Deze regeling treedt in werking met ingang van de dag na de datum van uitgifte van de Staatscourant waarin zij wordt geplaatst.

Deze regeling zal met de toelichting in de Staatscourant worden geplaatst.

’s-Gravenhage, 25 oktober 2025

De Minister van Economische Zaken, V.P.G. Karremans

De Minister van Klimaat en Groene Groei, S.Th.M. Hermans

TOELICHTING

1. Aanleiding

Deze wijzigingsregeling voorziet in de wijziging en vaststelling van de subsidieplafonds voor de exploitatiesubsidie die verstrekt wordt op grond van de Subsidieregeling exploitatiesubsidies ROM’s (hierna: de Regeling) aan regionale ontwikkelingsmaatschappijen (hierna: ROM’s).

2. Inhoud regeling

2.1 Wijziging subsidieplafonds

De subsidieplafonds voor het boekjaar 2025 worden gewijzigd als gevolg van het beschikbaar stellen van additioneel budget voor de exploitatiesubsidie ter compensatie van de verhoogde loonkosten. Daarnaast worden meerjarige subsidies beschikbaar gesteld voor de boekjaren 2025–2026 en 2026–2028. Dit is het gevolg van aanvullende werkzaamheden waarbij de activiteiten van de ROM’s passen binnen de taakvelden die in de regeling zijn opgenomen. Voor de boekjaren 2025–2026 is aanvullend op de reguliere exploitatiesubsidie een eenmalig bedrag van € 2.500.000,00 (verdeeld over de ROM’s) beschikbaar gemaakt voor de uitvoering van het landelijke programma Smart Energy Hubs. Het subsidieplafond voor de boekjaren 2026–2028 voor de Ontwikkelingsmaatschappij Oost Nederland B.V. wordt verhoogd met een eenmalig bedrag van € 1.944.400,00 voor de uitvoering van het bovenregionale programma van de European Digital Innovation Hubs.

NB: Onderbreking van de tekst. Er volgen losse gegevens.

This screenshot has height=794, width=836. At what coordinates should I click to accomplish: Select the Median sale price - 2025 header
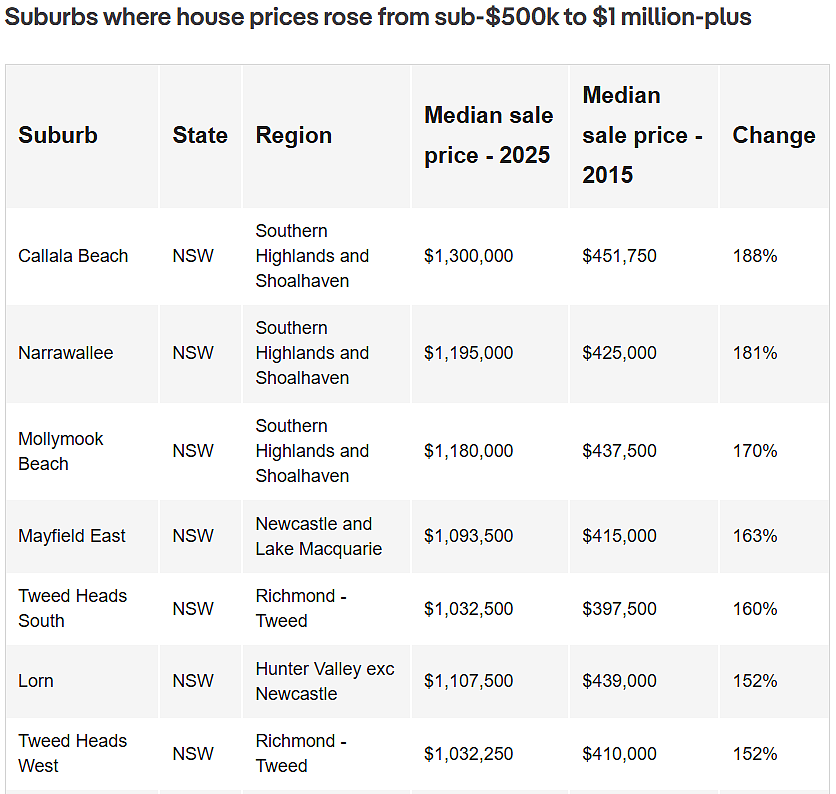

2.2 Aanpassingen namen ministeries en toevoeging KGG

De naam van de Minister van Economische Zaken en Klimaat is binnen de regeling geactualiseerd naar ‘Economische Zaken’.

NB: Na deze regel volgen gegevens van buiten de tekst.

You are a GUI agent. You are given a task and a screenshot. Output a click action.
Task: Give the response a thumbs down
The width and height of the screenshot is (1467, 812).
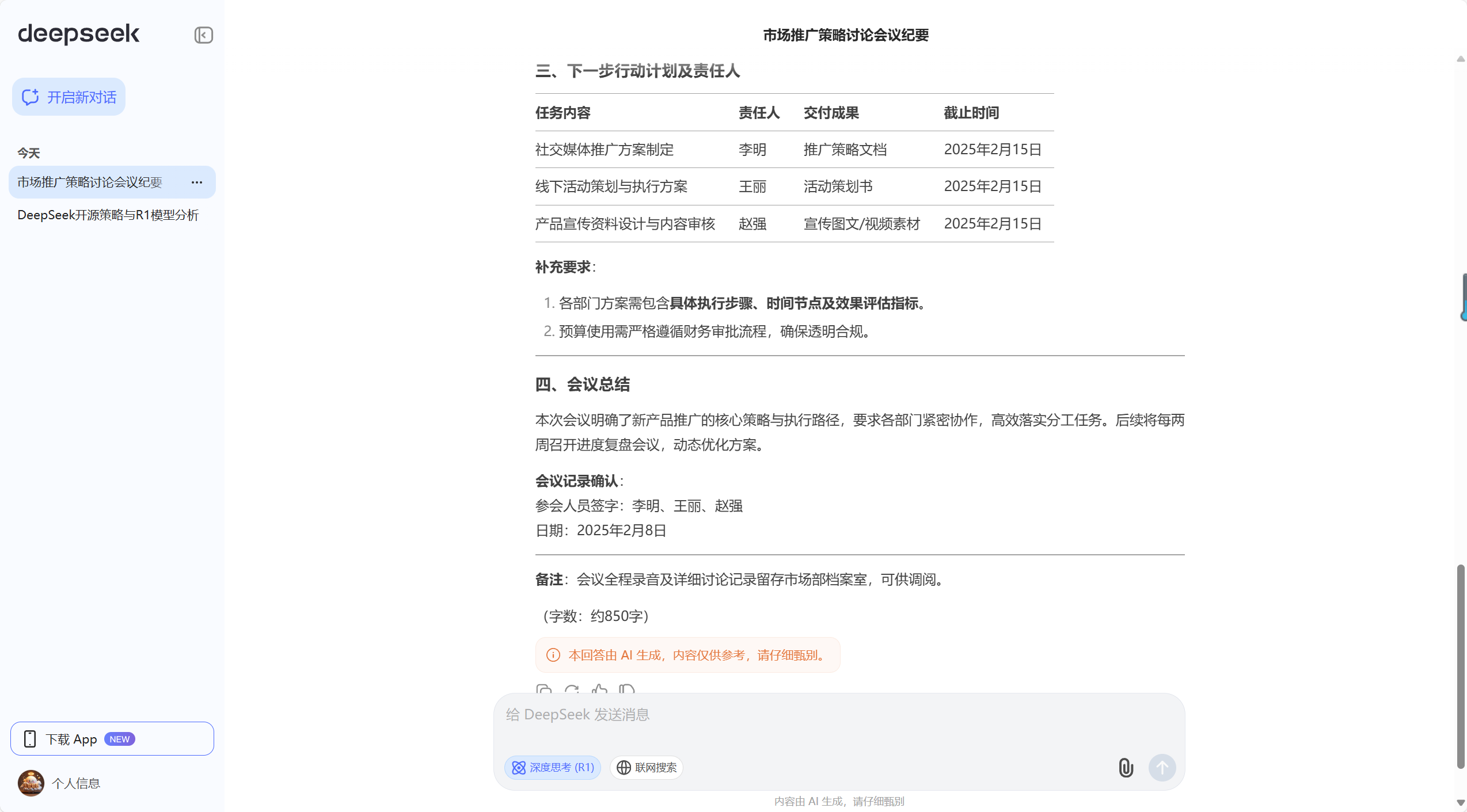(627, 691)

Daarnaast wordt de Minister van Klimaat en Groene Groei opgenomen in de regeling. De Minister van Klimaat en Groene Groei was al verantwoordelijk voor meerdere onderdelen die eerder onder het oude Ministerie van Economische Zaken en Klimaat vielen, met deze wijziging wordt dit verhelderd in de regeling.

3. Staatssteun

De wijziging brengt geen verandering in de staatssteunaspecten, verbonden aan de regeling. De wijziging met betrekking tot de publicatie van voormelde subsidieplafonds past binnen de eerdere staatssteunbeoordeling. Voor een nadere toelichting op de staatssteunaspecten wordt verwezen naar paragraaf 3 van de algemene toelichting van de regeling (Stcrt. 2022, nr. 34346).

4. Regeldruk

De vaststelling van de subsidieplafonds leidt niet tot wijziging van informatieverplichtingen en daarom ook niet tot een toe- of afname van de regeldruk bij de gebruikers van de regeling. Voor een nadere toelichting op de huidige regeldrukeffecten wordt verwezen naar paragraaf 4 van de algemene toelichting van de regeling (Stcrt. 2022, nr. 34346).

5. Inwerkingtreding

De onderhavige regeling treedt in werking met ingang van de dag na de datum van uitgifte van de Staatscourant waarin zij wordt geplaatst. Met de datum van inwerkingtreding wordt afgeweken van de systematiek van de vaste verandermomenten, inhoudende dat ministeriële regelingen met ingang van de eerste dag van een kwartaal in werking treden en twee maanden voordien bekend worden gemaakt. Dat kan in dit geval worden gerechtvaardigd, omdat de doelgroep van deze regeling gebaat is bij spoedige inwerkingtreding.